I made my first trip to Israel this past week. It was agreat trip. Through our acquisitions, we now have several local development teams.  I was impressed with the innovation capabilities not only coming from our own teams but from the overall startup environment in general. There is a real energy here for innovation.

On the trip out we were leaving Newark on a non-stop to Tel Aviv. We had started our takeoff and were going about 150 mph; everything seemed just like the thousands of flights in the past. Except, just as we were about to take off, we heard a “boom.” It sounded like a tire blowing. A second or two went by and then the pilot slammed on the brakes – hard. Hard enough that stuff came out from under places that had clearly not been cleaned in a while. Stuff like magazines from 1998 and long lost cell phones. Being the analytic person that I am, I was thinking about if the aircraft designer had sized the brakes to stop a fully fueled and loaded plane with maybe 1/3 of the runway left. The answer to that question was clearly yes as we came to a stop at the end of the runway. Impressive.

After a few minutes the pilot came on and said that we had had a “catastrophic engine failure” – being the curious person that I am, I wanted to know what constituted “catastrophic.” The pilot’s reply was “that’s when you leave pieces of your engine back on the runway.”

The simple lesson is, no matter how good we make anything, it still can and will fail from time to time. I have been flying for decades, flown millions of miles and, thankfully, never experienced any situation like this one. Ironically, this event actually increased my confidence with our air travel systems. As an engineer, I know things will fail. Failures are not, in themselves, a reason to be more concerned. What is critical is that the systems have been properly designed to deal with failures; what I will simply describe as “resiliency.”

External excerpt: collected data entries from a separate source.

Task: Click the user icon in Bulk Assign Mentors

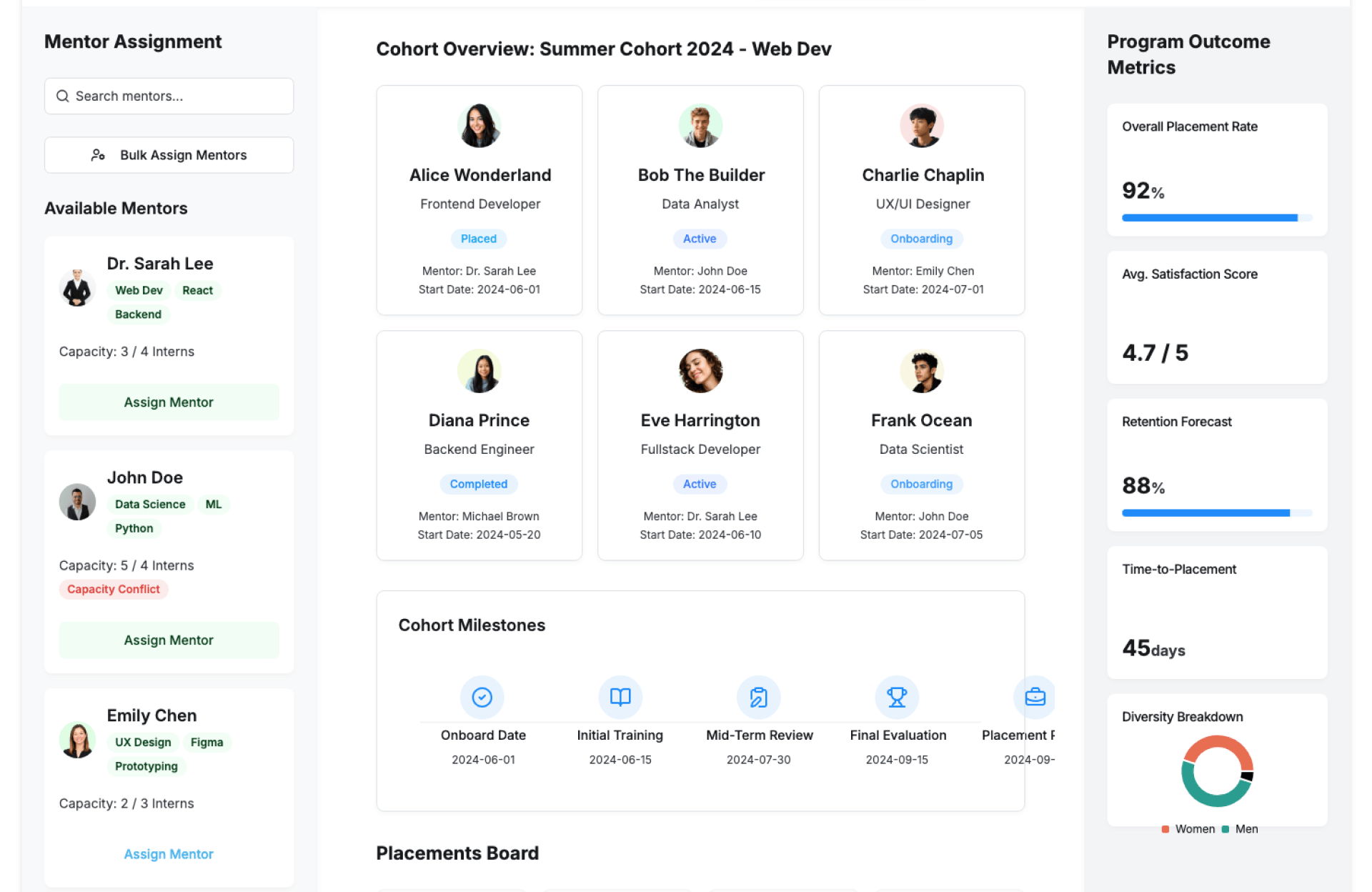Action: pos(98,155)
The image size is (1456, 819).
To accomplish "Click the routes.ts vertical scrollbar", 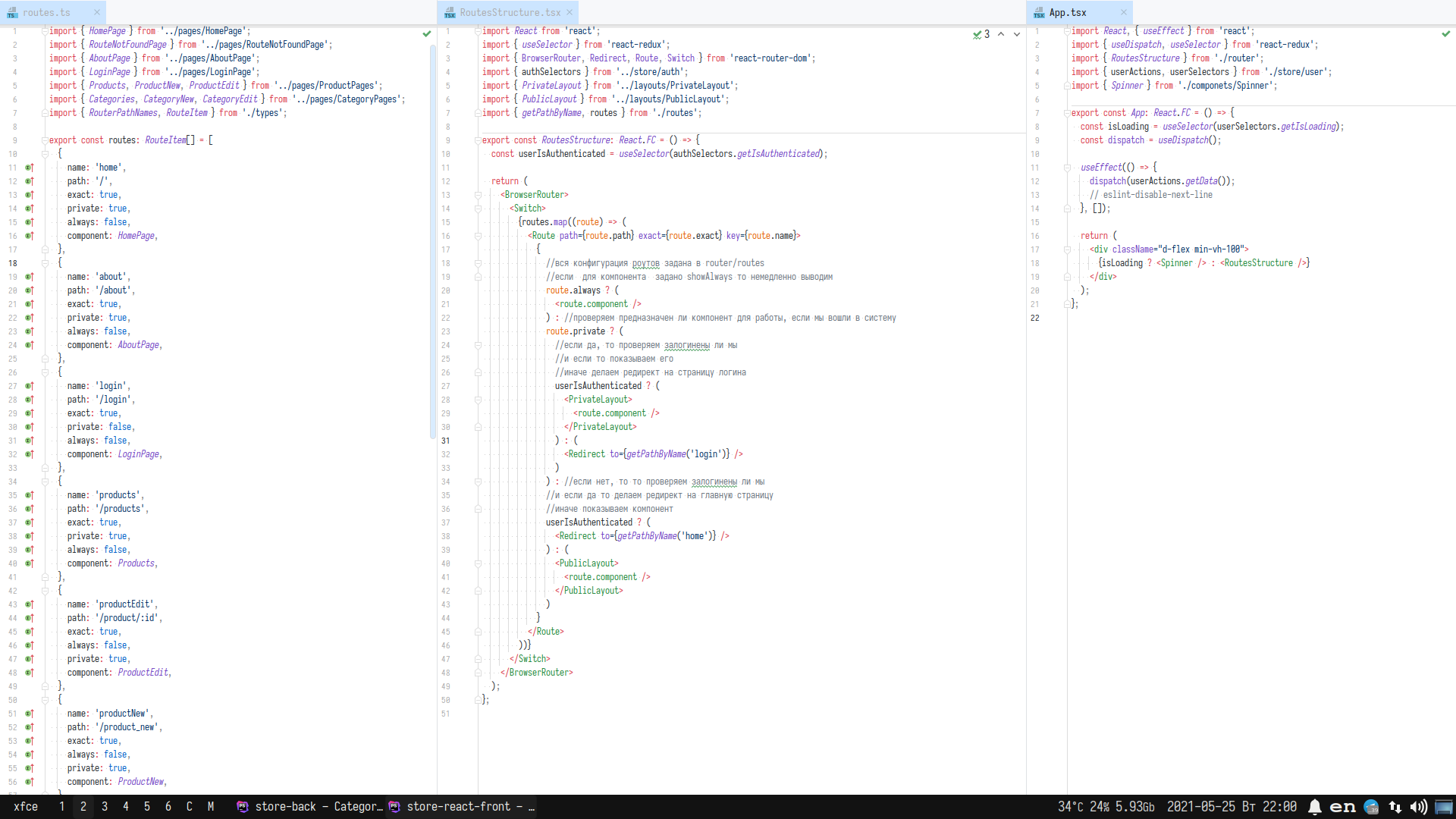I will [x=433, y=243].

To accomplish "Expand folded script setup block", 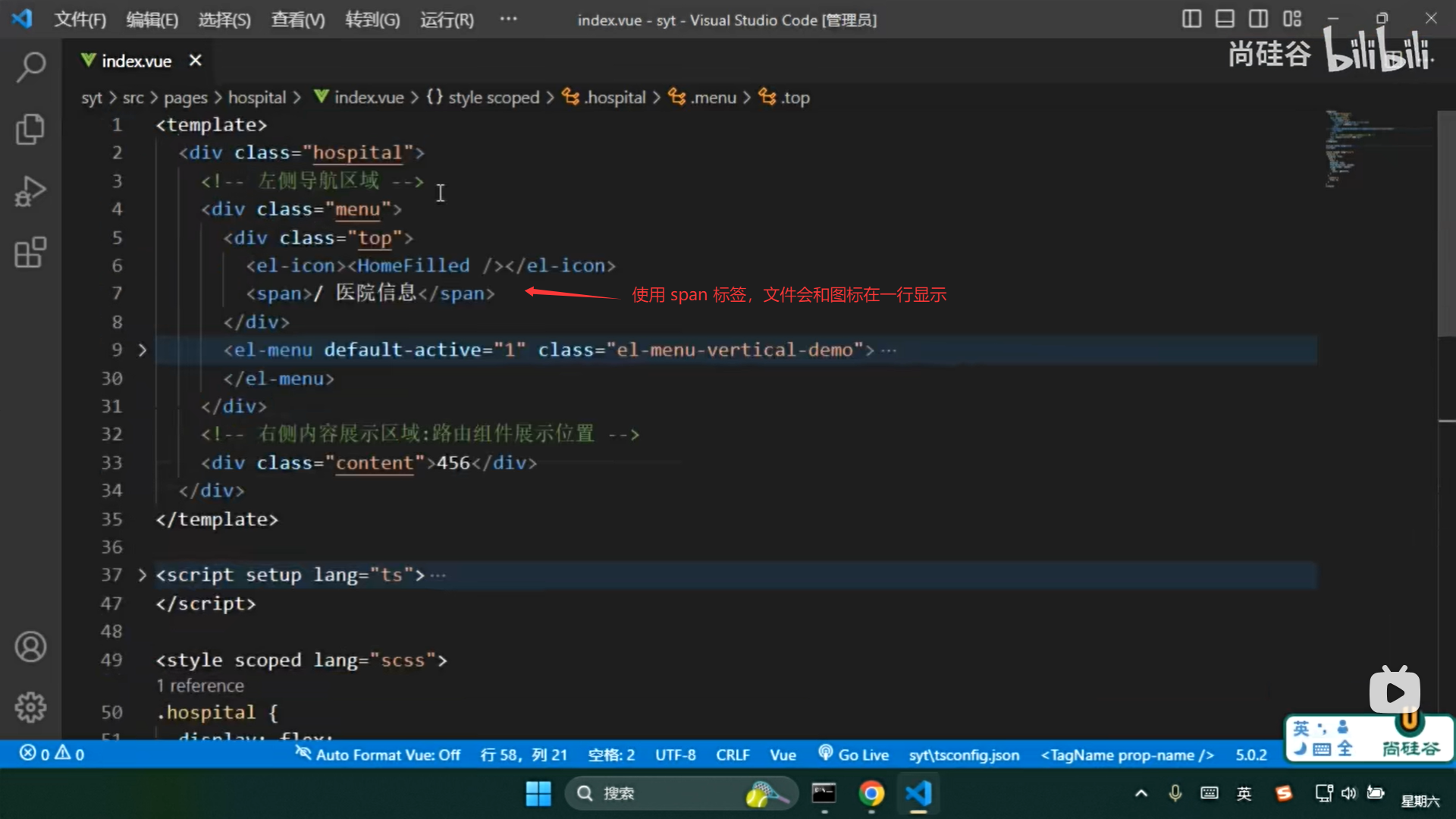I will point(142,576).
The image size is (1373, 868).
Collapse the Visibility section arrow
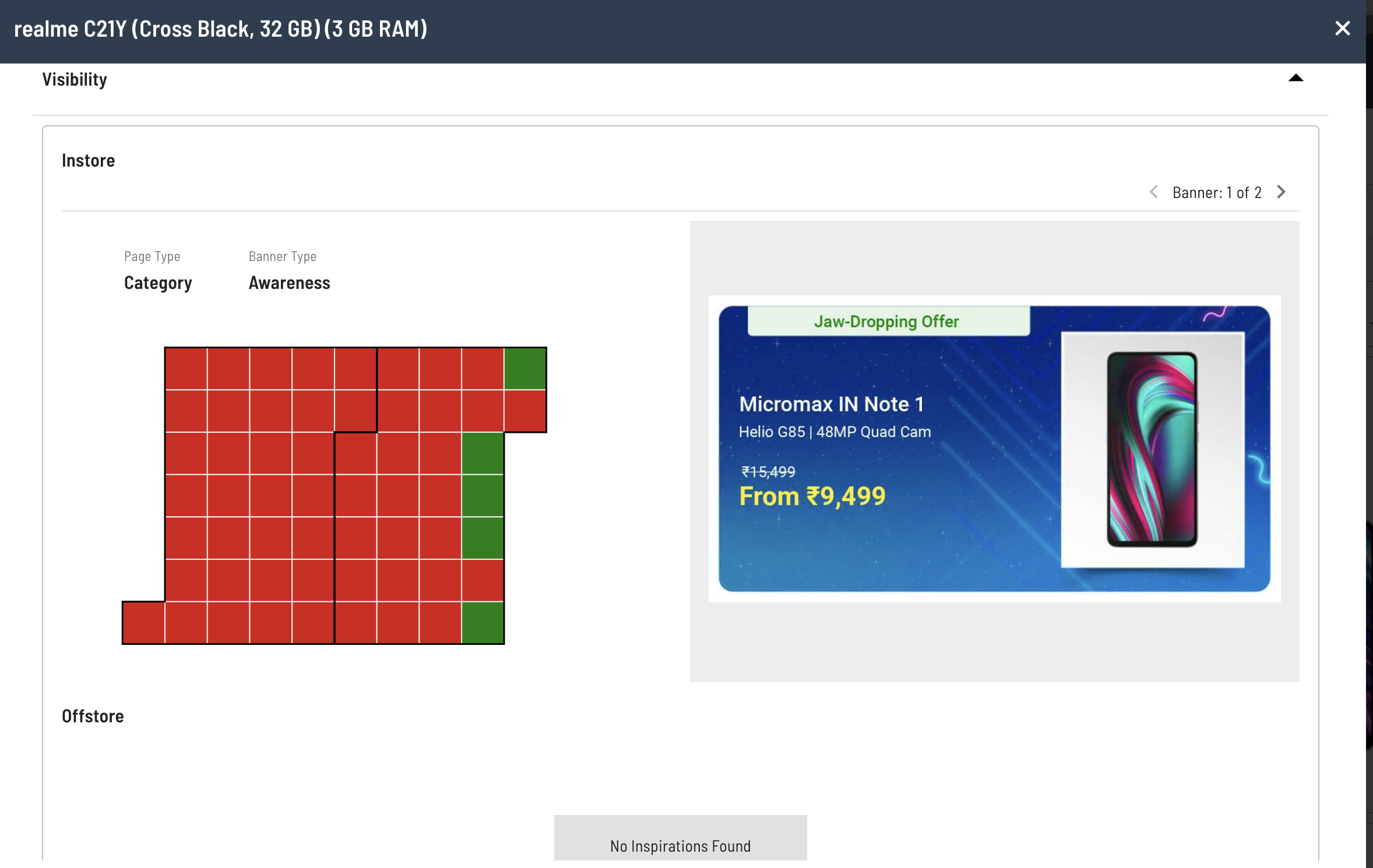[1295, 78]
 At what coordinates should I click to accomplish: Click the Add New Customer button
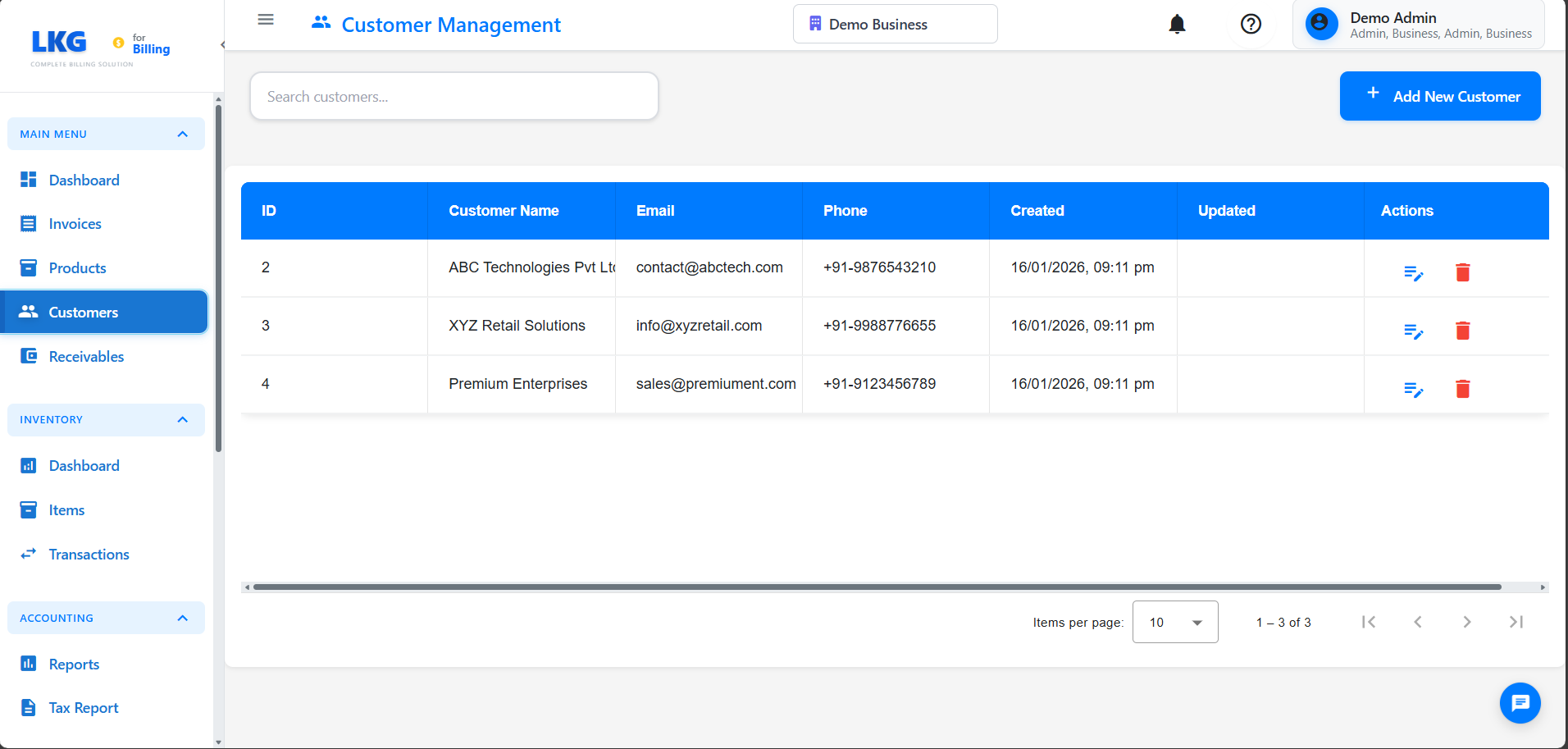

For IT leaders, I believe the bigger problem is when we try to have too much reliance on “reliability” and not enough reliance on “resiliency.” Sure, we don’t want to have components failing all of the time but we also better not be betting our business on the fact that hardware won’t fail.

The tolerance for downtime and “catastrophic” failures in IT is evaporating. In this case we should take a lesson from the airline industry and make resiliency the prime objective.